In zijn encycliek Pacem in terris (1963) handelt Johannes XXIII over “de vrede onder alle volken in waarheid, rechtvaardigheid, liefde en vrijheid”.

Voor het eerst is een pauselijk document gewijd aan een brede visie op de wereldvrede. Het richt zich – en dat is ook een primeur – niet alleen tot katholieken maar tot “alle mensen van goede wil”. Eind 1962 werd de rakettencrisis in Cuba op vreedzame wijze opgelost, waarbij de pauselijke vredesoproepen zeker enige invloed hebben gehad.

 
Bij de paus groeide de overtuiging dat de Kerk sterker moet aandringen op vrede, dat oorlog geen oplossing is voor conflicten en dat de hele mensheid een gezamenlijke lotsbetemming heeft. Hierbij kunnen en moeten katholieken een eigen bijdrage leveren.

Pacem in terris is logisch opgebouwd: de orde tussen de mensen onderling, tussen de mensen en de politieke gemeenschap, tussen de staten onderling en de vrede op wereldvlak. De vrede tussen de staten berust op deze vier peilers: waarheid, rechtvaardigheid, effectieve solidariteit en vrijheid. De vrede wordt bedreigd door de onduldbare kloof tussen de armoede van de derde wereld en de grote welvaart van de rijke landen.

Er moet een rechtvaardige verdeling komen. Hij spreekt ook voor het eerst uitdrukkelijk over “de tekenen van de tijd”: de promotie van de arbeidersklasse, de intrede van de vrouw in het openbare leven, de onafhankelijkheidsdrang van de volken en de politieke rechtsorde. Een lang pleidooi wordt gehouden voor ontwapening  (nrs. 109-119). Praktisch wordt de verklaring van de universele rechten van de mens (1948) erkend (die zelf onmiskenbaar beïnvloed zijn door de sociale leer van de Kerk).

Deze teksten lijken nu dromen uit mooie sprookjes. De wereld is inmiddels in de greep van enkele superrijke criminele wereldleiders zonder gezicht en zonder geweten. Met behulp van enkele militaire supermachten als schurkenstaten willen ze hun afbrokkelende Angelsaksische wereldhegemonie tegen iedere prijs overeind houden. Aan vrede verdienen ze niets, door oorlog worden ze steeds rijker. Menselijkheid en internationaal recht spelen voor hen geen enkele rol.

Zij zijn eugenisten en menen dat de wereldbevolking dringend moet verminderen en dat de rest aan hun totale controle onderworpen moet worden.
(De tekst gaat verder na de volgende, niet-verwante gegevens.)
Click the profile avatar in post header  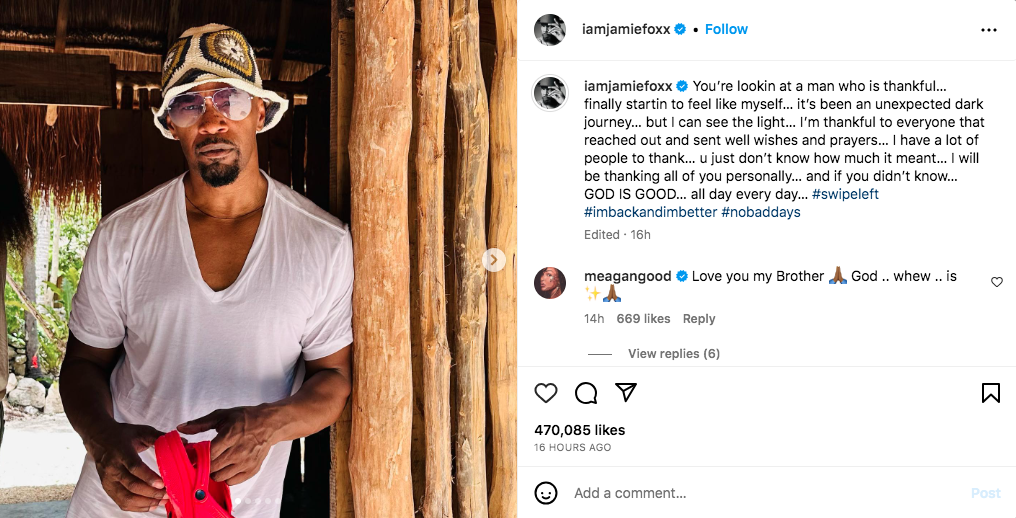[550, 30]
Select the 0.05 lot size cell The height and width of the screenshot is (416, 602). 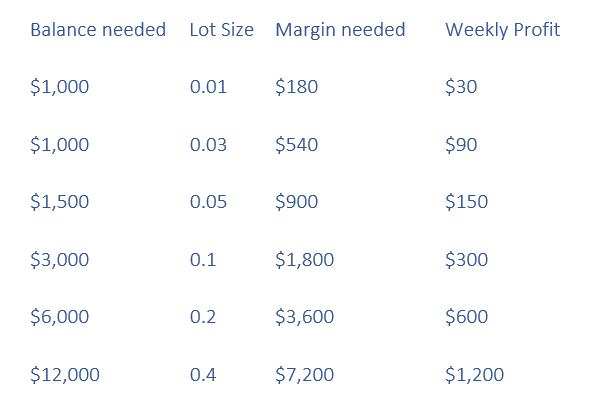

Ieder land dat zich aan hun heerschappij onttrekt, willen ze met gruwelijk militair overwicht of wurgende sancties op de knieën krijgen, wat we in Syrië nu al meer dan een decennium meemaken.
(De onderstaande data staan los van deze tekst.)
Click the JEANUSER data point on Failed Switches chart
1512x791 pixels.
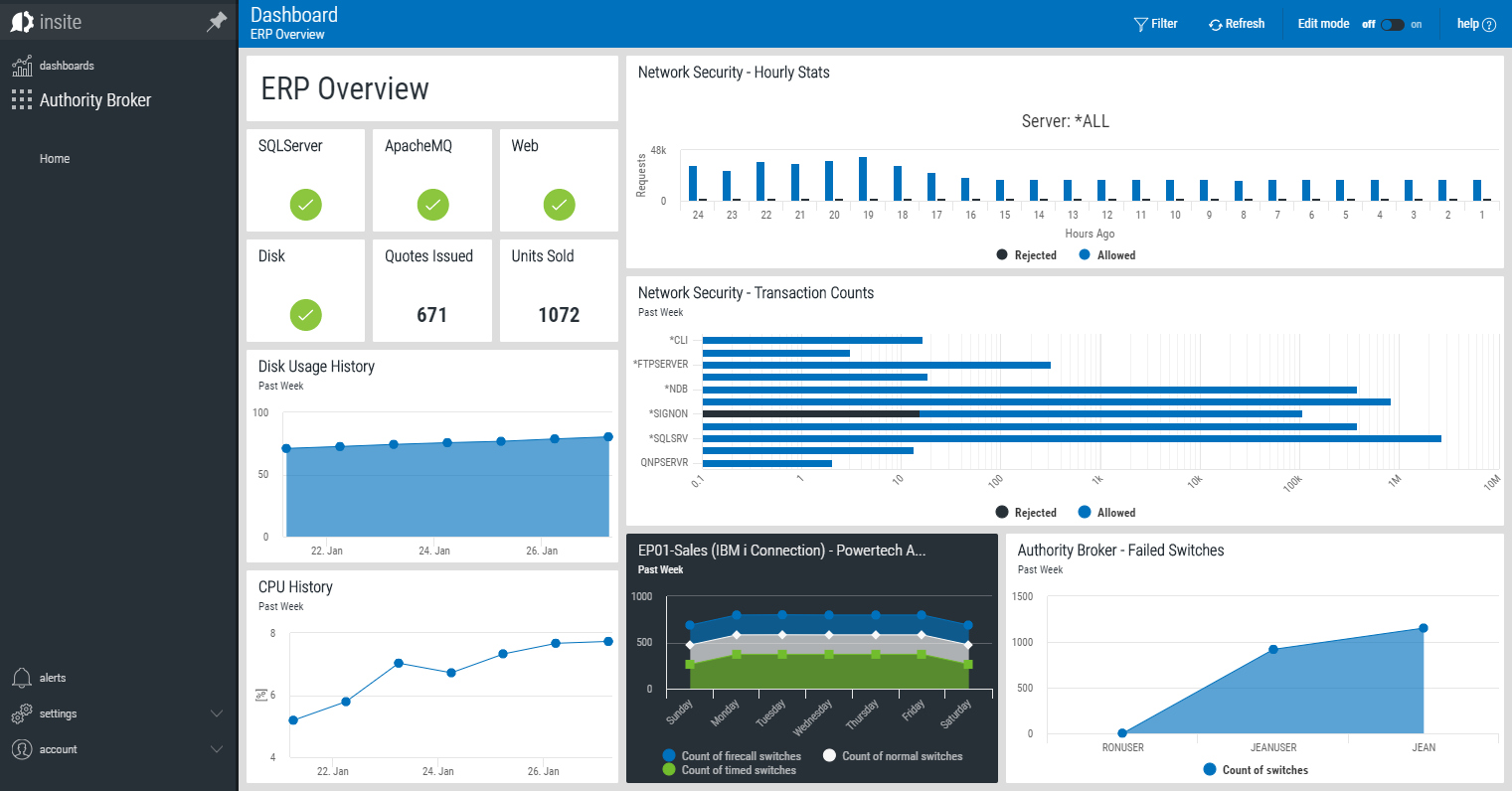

Hele bevolkingen in armoede storten of zelfs uitmoorden en het verwoesten van vredevolle en welvarende landen om hun grondstoffen te stelen, beschouwen ze als bijkomende voordelen. Het uitmoorden van het Palestijnse volk en de oorlog in Oekraïne blijven uitstekend verlopen, zoals zij het willen. En met de verwoesting van Oekraïne en het uitmoorden van de bevolking worden tevens de meeste Europese landen naar de armoede gedreven.

Twee vliegen in één klap. De meeste Europese excellenties zijn als gewillige slaven van deze criminele wereldheersers en hun wapenindustrie, bereid om het geld dat ze voor hun volk nodig hebben genereus te besteden aan de waanzinnige oorlog in Oekraïne. Redelijke vredesbesprekingen vanaf het begin hadden Oekraïne intact kunnen laten, mét de Krim en mét de drie oostelijke regio’s.
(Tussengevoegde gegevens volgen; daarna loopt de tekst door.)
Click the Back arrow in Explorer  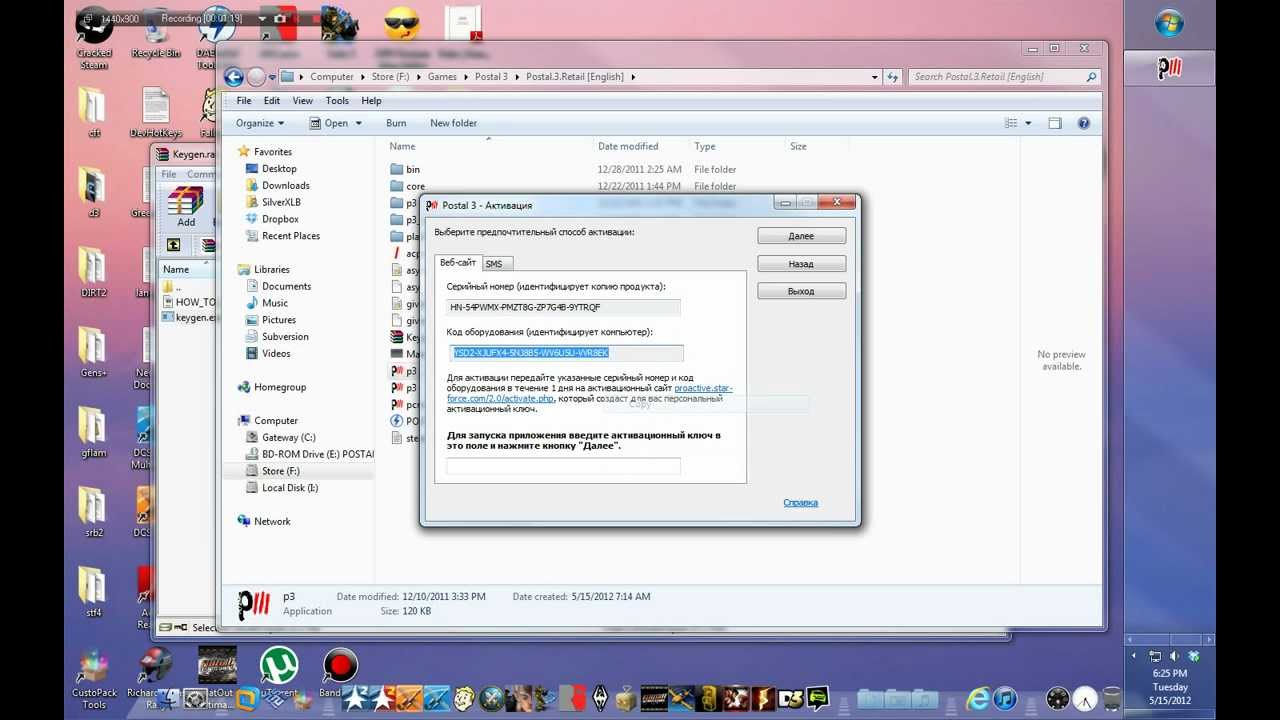(x=234, y=77)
De wereldleiders hebben zulke sfeer weten te scheppen in de westerse openbare opinie dat de oorlogsmachine steeds gewelddadiger bleef draaien tot er geen terugkeer meer mogelijk is. Europese leiders zijn bereid hun eigen volk en land, én Oekraïne te vernietigen voor het duivels plezier van de VS  (veilig in een ander werelddeel), hun wapenindustrie en de afbrokkelende  Angelsaksische overheersing.

Westerse excellenties die criminele oorlogen van wereldleiders steunen is geen nieuw fenomeen. Ook België was destijds bereid met zijn vloot van F-16 mee te helpen aan de vernietiging van Libië, een welvarend land en harmonische samenleving met een door het volk geliefde leider. Dit volk had ons totaal niets misdaan. De wereldheersers wilden echter beletten dat Libië de leider zou worden van een welvarende Afrikaanse Unie. Van welke partij de eerste minister of de minister van buitenlandse zaken ook was, speelde bij ons geen enkele rol.

Als slaafse marionetten werkten ze mee aan deze waanzinnige vernietiging. De Libische leider werd als een dier afgeslacht, tot duivels plezier van H/Killary Clinton. Onze F-16’s vlogen naar Libië en gingen met onze voorraad bommen Libië mee naar het steentijdperk voeren. Ze kwamen terug alsof ze een humanitaire opdracht met voedselpakketten hadden uitgevoerd!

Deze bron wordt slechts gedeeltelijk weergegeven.